Again, please understand this - *it does not matter what you think. The IRS will decide * if they are employees based on their own rules. They won't ask you and they won't care what you think about it.


----------



## treeman82 (Dec 29, 2005)

In NY if you are an officer of the company you don't need to be covered by comp. If you are an employee however, you MUST be covered by comp. There is no 4 employees before having to get comp. It's 1 employee and you have to get comp. Also if let's say I wanted to use the skwerl as a subcontracting climber, even if I didn't have any employees, I would still need comp in order to pay him.


----------



## chicken89 (Dec 29, 2005)

ok, as an employee's perspective. if i get hurt while working for you- under the table or "over", i am coming to you as an employer to pay for any bills incured thru my injury. my understanding of WC is that it covers medical bills in the case that injuries happen. i understand that WC is expensive, but isn't it more expensive if you do not have it?
i may misunderstand WC, isn't it better to have it and not need it then need it and be screwed for not having it


----------



## Tree Wizard (Dec 29, 2005)

workmen's Comp not only covers medical bills, but also lost wages, rehabilitation and retraining for a different job if need be.


----------



## Diesel JD (Dec 29, 2005)

I'm not sure worker's comp comes anywhere near to wage replacement....I think maybe about 50-75% of whjat you were amking...better than zilch I guess. More expenisive not to have it...maybe, maybe not, guess it's a gamble.


----------



## stihlatit (Dec 29, 2005)

In Canada 95% of wages.


----------



## flyinmechanic (Dec 30, 2005)

*Workmans Comp.*

Hey if it helps, My Stump Grinding Business is categorized and Incorporated in the state of Florida as in the"Timber-Industry" not construction but (Destruction would be OK though!!!) I would think a tree service would also.


----------



## Pollock777 (Jan 2, 2006)

Jijbob I just work for the Bigger guys on the side 1 main guy and some other tree services when they need an extra man. A lot of compamys stay small 3-5 people and when we have a big job 2or3 of us get together and put the bid in under 1 and the rest of us are subs. It pays to get to know the other companys you can work with.And I stress get to KNOW .There not all like that ,some guys will say sounds good then go in take the job rigth out from under you.Cut your thoart and laugh in your face. Good Luck.:bang:


----------



## daveyclimber (Jan 2, 2006)

Speaking from a workers comp recipient I can tell you that in California I recieved higher pay than my normal paycheck . I went on comp for three weeks due to back injury and recieved that three weeks pay plus an additional three weeks pay . Don't quite understand it but I suspect that is why are rate is over 50% , down from 70% a couple of years ago


----------



## Diesel JD (Jan 2, 2006)

That actually is a good deal for teh employee then. Now Mark's point about tax evasion is very important, I wonder if anyone knows what the IRS' definition of an employee is and what they will allow you to call a subcontractor(contractor). Anyone who knows...


----------



## Diesel JD (Jan 2, 2006)

That actually is a good deal for teh employee then. Now Mark's point about tax evasion is very important, I wonder if anyone knows what the IRS' definition of an employee is and what they will allow you to call a subcontractor(contractor). Anyone who knows...


----------



## notahacker (Jan 2, 2006)

I understand the W.C. is based on gross salary here in Colorado. Next year I will be planning on my first employee. So, I will be getting some W.C. 
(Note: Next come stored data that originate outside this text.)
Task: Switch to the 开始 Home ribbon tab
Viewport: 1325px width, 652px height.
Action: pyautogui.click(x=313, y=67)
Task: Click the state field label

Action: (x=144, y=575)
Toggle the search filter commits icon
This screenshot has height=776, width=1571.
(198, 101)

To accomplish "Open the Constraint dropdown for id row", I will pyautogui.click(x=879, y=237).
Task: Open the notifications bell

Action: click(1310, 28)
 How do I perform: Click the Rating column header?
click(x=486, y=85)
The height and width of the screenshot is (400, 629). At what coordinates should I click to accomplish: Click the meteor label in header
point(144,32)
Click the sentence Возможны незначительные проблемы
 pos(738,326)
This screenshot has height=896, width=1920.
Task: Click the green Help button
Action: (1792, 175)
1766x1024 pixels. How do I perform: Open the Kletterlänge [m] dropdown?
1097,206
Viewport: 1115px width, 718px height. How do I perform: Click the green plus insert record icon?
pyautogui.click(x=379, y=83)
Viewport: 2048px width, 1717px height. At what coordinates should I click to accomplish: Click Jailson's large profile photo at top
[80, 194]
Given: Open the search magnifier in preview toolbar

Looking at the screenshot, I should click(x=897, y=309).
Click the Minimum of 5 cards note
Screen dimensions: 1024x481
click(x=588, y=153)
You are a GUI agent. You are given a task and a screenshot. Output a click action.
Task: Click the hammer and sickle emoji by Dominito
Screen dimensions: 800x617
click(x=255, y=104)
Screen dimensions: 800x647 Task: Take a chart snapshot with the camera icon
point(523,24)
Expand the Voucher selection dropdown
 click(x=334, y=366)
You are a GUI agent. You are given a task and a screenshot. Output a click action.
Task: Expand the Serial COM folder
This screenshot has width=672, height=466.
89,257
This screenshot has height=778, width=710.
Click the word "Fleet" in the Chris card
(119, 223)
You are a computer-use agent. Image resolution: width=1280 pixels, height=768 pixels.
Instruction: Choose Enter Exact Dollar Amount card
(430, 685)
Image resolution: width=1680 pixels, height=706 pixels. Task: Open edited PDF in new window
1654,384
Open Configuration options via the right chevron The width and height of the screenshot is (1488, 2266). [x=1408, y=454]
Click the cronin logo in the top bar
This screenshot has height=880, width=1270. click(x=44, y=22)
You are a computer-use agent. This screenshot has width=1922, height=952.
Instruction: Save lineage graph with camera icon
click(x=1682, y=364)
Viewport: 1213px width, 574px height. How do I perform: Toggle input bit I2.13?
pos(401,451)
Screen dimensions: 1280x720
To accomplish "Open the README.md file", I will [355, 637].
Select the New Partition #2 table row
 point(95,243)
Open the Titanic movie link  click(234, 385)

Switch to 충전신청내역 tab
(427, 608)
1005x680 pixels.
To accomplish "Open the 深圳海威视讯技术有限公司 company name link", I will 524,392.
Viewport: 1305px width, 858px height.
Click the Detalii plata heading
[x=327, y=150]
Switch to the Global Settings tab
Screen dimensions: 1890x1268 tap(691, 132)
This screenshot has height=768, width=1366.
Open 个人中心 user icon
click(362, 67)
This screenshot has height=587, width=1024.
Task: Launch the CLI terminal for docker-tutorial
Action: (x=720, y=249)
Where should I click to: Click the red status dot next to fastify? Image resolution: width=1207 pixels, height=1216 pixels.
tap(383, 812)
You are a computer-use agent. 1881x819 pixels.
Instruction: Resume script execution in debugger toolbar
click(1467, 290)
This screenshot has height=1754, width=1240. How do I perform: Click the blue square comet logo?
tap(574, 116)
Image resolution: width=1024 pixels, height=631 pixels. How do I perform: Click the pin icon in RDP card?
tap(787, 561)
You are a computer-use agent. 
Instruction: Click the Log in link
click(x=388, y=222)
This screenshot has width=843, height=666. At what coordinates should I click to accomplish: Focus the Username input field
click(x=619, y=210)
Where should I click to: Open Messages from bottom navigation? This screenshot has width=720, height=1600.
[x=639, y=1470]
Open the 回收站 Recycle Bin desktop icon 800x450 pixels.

If his gross salary say 31k, how much do you guys think I could expect to pay?


----------



## daveyclimber (Jan 2, 2006)

I think it is pretty much based on gross income everywhere . We pay around 53% here in Cali ,two years ago it was over 70% meaning for every dollar your employee makes you pay an added percent to the state . If there wage is gonna be $500 a week and your comp rate is 30% then you will be paying $150 a week to the state fund


----------